### Recorded information

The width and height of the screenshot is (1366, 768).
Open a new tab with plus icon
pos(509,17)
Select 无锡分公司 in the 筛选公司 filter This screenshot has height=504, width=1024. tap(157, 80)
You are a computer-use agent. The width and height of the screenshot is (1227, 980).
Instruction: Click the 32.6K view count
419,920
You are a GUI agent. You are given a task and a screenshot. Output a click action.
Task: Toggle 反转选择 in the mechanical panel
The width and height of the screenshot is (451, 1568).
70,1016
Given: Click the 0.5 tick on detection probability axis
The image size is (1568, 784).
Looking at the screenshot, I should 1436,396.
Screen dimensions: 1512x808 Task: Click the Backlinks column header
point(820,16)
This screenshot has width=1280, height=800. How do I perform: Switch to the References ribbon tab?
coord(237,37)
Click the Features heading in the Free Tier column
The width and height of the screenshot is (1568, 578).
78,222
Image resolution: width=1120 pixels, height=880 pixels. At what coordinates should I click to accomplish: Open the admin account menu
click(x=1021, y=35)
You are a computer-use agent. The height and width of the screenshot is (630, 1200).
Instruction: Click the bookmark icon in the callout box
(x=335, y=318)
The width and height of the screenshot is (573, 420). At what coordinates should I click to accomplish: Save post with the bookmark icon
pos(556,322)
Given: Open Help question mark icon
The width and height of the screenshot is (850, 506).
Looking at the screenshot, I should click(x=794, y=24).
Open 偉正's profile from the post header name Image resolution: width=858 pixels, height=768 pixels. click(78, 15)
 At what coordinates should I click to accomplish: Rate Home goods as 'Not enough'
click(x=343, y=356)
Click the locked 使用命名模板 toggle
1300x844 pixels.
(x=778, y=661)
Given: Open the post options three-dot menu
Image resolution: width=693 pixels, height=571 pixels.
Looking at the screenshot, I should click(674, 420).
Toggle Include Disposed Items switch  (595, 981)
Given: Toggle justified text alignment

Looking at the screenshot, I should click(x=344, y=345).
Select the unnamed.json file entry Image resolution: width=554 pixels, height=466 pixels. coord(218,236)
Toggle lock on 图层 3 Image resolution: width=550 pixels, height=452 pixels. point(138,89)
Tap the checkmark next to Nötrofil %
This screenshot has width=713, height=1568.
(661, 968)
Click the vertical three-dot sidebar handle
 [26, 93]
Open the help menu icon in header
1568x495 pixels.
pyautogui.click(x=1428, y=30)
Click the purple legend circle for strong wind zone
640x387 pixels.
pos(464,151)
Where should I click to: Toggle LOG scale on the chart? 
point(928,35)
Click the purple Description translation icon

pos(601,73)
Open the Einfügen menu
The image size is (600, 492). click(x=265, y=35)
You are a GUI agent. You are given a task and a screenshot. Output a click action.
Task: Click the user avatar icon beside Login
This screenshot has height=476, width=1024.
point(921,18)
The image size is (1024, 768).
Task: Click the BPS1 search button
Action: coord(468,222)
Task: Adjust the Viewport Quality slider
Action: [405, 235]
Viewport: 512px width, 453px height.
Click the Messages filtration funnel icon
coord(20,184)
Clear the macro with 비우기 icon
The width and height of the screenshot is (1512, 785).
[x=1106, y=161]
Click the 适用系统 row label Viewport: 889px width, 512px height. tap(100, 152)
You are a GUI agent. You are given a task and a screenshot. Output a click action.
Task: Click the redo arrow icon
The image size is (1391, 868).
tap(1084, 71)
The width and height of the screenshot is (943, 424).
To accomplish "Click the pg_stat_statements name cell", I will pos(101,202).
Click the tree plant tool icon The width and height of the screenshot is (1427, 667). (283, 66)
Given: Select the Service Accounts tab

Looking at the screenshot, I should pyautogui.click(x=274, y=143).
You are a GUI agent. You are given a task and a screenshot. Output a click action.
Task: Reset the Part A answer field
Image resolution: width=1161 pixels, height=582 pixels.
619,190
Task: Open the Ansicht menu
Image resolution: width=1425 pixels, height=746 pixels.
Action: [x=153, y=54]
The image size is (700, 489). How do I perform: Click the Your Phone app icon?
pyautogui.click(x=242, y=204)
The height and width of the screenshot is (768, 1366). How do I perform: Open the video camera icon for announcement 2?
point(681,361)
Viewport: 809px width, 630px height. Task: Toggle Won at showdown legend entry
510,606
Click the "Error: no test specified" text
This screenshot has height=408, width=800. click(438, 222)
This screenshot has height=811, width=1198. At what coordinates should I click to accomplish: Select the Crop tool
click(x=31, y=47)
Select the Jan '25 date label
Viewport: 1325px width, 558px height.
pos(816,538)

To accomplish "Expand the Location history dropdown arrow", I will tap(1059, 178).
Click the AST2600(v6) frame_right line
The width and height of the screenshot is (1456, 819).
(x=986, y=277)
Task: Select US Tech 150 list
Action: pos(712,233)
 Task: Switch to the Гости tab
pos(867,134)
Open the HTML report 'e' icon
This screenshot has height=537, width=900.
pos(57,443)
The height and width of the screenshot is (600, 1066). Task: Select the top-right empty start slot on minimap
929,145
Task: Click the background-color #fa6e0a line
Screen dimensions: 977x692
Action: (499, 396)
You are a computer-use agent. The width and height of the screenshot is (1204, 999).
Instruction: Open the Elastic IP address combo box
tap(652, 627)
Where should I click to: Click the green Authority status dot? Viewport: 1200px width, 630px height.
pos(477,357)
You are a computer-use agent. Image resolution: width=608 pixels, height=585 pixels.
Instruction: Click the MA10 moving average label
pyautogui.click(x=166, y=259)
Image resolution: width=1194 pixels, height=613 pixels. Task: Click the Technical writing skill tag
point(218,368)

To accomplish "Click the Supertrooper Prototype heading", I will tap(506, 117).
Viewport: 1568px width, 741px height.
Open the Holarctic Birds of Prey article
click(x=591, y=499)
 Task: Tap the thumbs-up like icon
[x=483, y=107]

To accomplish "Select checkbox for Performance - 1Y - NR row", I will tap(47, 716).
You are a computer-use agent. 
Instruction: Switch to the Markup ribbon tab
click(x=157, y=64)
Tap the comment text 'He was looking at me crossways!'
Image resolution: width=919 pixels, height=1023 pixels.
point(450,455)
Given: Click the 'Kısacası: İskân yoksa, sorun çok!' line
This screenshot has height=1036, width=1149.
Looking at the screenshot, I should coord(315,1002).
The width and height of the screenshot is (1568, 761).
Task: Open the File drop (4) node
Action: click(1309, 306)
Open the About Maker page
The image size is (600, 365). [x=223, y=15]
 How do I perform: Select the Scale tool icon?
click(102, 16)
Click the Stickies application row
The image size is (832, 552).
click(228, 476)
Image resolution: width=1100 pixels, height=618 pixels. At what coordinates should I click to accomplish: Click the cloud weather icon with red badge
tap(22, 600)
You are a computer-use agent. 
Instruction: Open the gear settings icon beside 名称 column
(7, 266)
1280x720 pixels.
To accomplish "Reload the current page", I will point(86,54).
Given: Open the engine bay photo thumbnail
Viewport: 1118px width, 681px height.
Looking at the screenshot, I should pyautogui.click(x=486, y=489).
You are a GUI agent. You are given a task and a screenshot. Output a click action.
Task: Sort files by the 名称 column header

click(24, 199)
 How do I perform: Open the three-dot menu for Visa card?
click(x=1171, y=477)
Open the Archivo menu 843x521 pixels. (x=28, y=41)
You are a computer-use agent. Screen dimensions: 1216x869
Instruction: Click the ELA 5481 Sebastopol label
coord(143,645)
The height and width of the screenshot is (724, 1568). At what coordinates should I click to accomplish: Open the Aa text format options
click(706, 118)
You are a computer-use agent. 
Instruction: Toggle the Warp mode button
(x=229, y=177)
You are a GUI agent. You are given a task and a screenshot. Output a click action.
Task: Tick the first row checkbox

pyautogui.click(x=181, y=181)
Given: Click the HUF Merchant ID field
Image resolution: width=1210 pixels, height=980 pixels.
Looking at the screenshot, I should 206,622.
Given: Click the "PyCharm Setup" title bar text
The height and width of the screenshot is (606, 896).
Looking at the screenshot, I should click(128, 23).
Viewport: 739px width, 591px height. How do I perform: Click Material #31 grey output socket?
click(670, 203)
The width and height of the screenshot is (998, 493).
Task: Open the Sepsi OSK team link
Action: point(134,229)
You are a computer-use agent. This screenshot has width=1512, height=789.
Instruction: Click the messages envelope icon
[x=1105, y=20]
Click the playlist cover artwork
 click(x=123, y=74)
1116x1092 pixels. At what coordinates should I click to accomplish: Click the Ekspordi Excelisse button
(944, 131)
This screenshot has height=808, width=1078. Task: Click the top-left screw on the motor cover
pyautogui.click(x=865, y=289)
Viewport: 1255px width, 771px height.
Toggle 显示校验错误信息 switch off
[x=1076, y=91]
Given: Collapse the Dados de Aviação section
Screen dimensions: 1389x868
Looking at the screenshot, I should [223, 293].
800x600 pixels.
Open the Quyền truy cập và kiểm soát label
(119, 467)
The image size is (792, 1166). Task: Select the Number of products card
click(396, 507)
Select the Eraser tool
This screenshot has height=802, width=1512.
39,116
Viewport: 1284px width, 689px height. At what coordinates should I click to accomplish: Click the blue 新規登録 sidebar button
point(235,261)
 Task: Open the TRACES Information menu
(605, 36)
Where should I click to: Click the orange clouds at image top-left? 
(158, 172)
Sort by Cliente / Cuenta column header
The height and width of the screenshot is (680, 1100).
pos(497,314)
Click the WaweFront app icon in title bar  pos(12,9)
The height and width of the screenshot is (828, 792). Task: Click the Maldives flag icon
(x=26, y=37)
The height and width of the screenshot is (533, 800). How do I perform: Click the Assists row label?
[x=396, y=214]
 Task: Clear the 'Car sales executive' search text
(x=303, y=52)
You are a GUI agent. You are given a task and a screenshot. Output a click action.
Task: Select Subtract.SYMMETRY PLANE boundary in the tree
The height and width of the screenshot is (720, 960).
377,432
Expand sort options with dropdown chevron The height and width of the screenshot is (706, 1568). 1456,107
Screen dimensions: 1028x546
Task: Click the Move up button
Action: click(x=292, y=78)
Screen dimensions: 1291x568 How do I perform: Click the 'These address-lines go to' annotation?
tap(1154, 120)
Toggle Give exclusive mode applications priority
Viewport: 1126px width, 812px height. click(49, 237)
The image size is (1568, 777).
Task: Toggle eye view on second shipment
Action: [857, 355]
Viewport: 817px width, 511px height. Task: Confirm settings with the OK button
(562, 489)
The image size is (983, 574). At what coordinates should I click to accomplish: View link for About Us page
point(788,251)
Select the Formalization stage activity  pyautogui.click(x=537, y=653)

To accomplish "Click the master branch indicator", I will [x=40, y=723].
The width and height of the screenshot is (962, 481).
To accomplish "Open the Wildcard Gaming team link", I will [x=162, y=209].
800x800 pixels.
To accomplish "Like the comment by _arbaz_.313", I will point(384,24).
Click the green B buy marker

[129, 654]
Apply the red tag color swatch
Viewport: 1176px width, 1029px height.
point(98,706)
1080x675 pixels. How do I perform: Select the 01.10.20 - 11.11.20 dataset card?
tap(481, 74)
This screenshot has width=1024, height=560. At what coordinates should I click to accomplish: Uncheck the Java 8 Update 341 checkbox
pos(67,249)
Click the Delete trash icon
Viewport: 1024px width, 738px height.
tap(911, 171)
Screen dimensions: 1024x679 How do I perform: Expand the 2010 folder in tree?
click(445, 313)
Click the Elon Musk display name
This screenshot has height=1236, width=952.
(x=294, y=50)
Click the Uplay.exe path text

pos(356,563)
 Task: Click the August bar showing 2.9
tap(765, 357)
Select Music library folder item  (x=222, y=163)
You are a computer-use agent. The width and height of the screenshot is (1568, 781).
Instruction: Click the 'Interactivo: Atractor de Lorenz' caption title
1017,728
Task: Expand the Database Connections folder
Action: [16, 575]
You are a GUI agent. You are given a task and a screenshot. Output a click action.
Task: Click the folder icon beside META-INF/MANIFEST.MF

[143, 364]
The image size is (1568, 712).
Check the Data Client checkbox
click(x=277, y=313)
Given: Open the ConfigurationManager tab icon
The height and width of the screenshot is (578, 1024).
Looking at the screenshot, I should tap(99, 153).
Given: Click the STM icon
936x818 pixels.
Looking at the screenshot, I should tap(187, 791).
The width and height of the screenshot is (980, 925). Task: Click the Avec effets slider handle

### Work task
Answer with the number alone after working out how many lines in the records contain the string "color".

### Response for this exercise
2